Required work:
Repeat every record exactly, omitting the pictures.

Saved entries:
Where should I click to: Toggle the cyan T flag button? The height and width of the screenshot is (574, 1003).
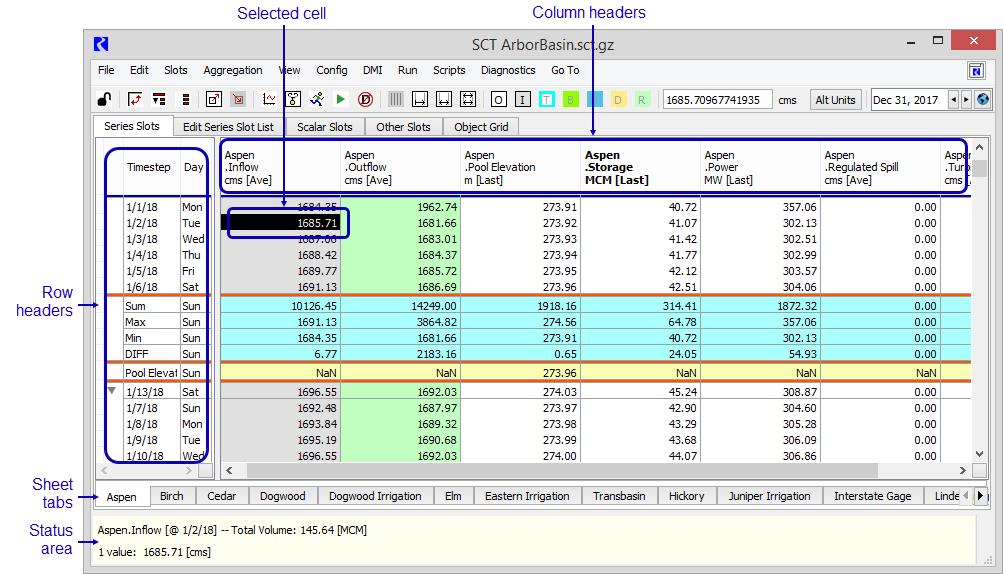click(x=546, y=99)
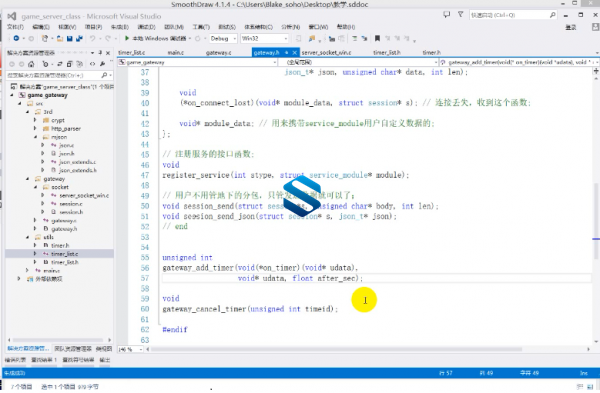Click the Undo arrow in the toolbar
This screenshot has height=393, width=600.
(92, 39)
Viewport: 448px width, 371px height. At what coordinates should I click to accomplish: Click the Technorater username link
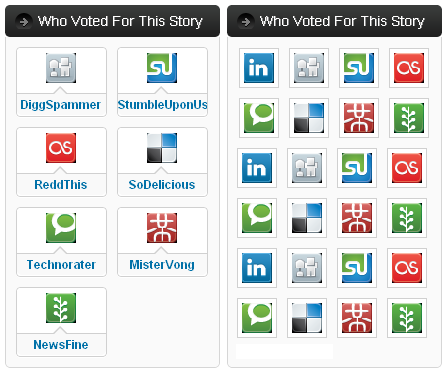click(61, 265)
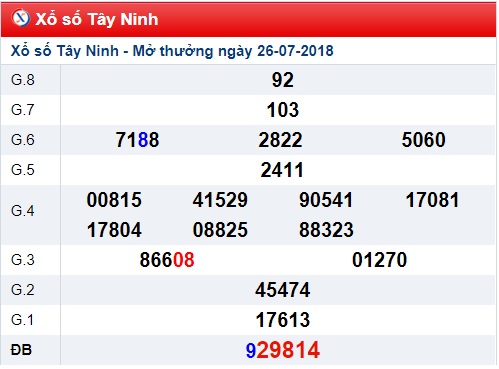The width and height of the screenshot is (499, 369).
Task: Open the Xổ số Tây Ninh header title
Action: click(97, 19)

Written solution:
Where should I click to: Toggle the cyan T flag button? The height and width of the screenshot is (574, 1003).
click(x=546, y=99)
Click the Undo arrow in the toolbar
This screenshot has height=393, width=600.
(92, 39)
Viewport: 448px width, 371px height. At what coordinates should I click to accomplish: Click the Technorater username link
click(61, 265)
The width and height of the screenshot is (499, 369).
Task: Open the Xổ số Tây Ninh header title
Action: click(97, 19)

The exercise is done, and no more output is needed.